I was interested in the noble Lord’s quote from the Deputy Prime Minister. This is what the Bill says—no matter what the Deputy Prime Minister says—in relation to the factors that the noble Lord just outlined:
“This rule”—
in other words, the effect of community and so on—
“has effect subject to rules 2 and 4”.
It says “subject to”, not “alongside”. The rules about the equalisation of numbers take precedence over all those other considerations. That is what we are so worried about on this side of the House.
That is precisely the role of your Lordships’ House. When we reach Committee stage, I am sure there will be general agreement on both sides of the House that we need to look carefully at the order of priority of those criteria. That is precisely what I said. I am delighted to have the support of the Minister who was previously responsible for these matters and sadly had so little effect on other, more senior members of the Administration. We would have made more progress on these issues if he had had his way.
As I have already said, I have a special connection to Cornwall. My ancestry is there and my constituency was there. There is strong evidence from the people I have spoken to and heard from—whom I knew over 40 years in public life there—that keeping Cornwall whole, as the campaign is called, is a priority. It may be that it is a higher priority even than the equality of representation. I hope we can do something in this House to meet that demand, as perhaps we might for others with a particularly compelling case, such as the Isle of Wight. However, we should recognise that it is a dilemma. In both cases it may be that the communities concerned are prepared to accept a lower level of representation in exchange for maintaining their identity. That dilemma is one that should be put fairly and squarely to the people concerned.
The Bill is not a panacea. It is not some holy grail in the scripture of political re-engagement, but it is a good start. Again, I say to noble Members opposite: it is a great pity that they did not start this process when they were given such a long opportunity to do so. The Bill says that people, not politicians, should have the final word over the architecture of their voting system. It says that whichever system we use, everyone’s votes should be of roughly equal value. These are good principles from a good Government, and principles that the latter day Chartists on the other side of your Lordships’ House should endorse as well. In short, it is a good Bill and, with some work along the way to improve Part 2, it is a Bill we should all be able to support.

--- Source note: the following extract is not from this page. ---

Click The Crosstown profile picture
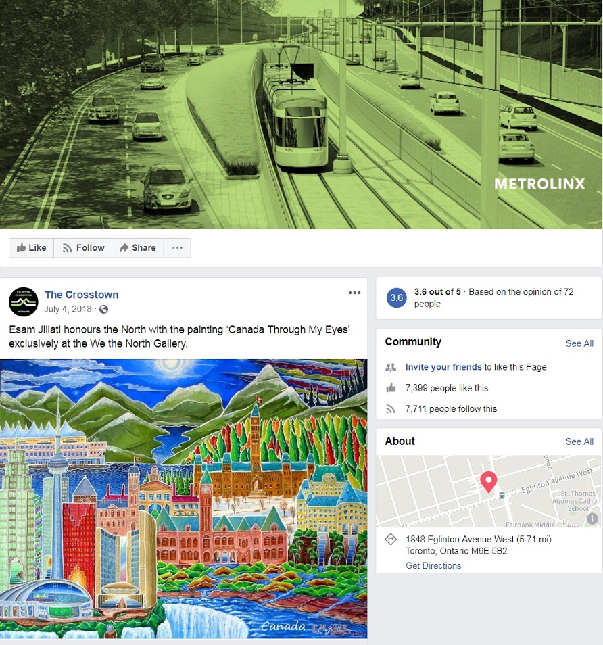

My Lords, there are other noble Lords who favour a two-horse race between the Labour Party and the Conservative Party. In an ideal world, I would not favour a two-horse race between AV and first past the post, as many noble Lords will know, but in the practical politics of not having won the general election and having to make compromises, the overarching principle is to allow the voters to have some say in how their representatives are chosen. People have been appalled in recent years that MPs were able to fix effectively the benefits of being in Parliament. A much more important issue is the means by which MPs are chosen and allowing people to have some say on that is of paramount importance. Risking giving them a further choice, which would be my first choice, may mean that they get no say whatever.
My Lords, I am very grateful to my noble friend for allowing me to intervene. Is he recalling that the Constitution Committee of your Lordships' House has not only said that there should be,
“a general presumption against the use of voter turnout thresholds and super-majorities”,
but also that,
“the presumption should be in favour of questions posing only two options for voters”?
On both counts, as many Members of your Lordships' House have been quoting the Constitution Committee earlier today, they have stated specifically their advice to the House.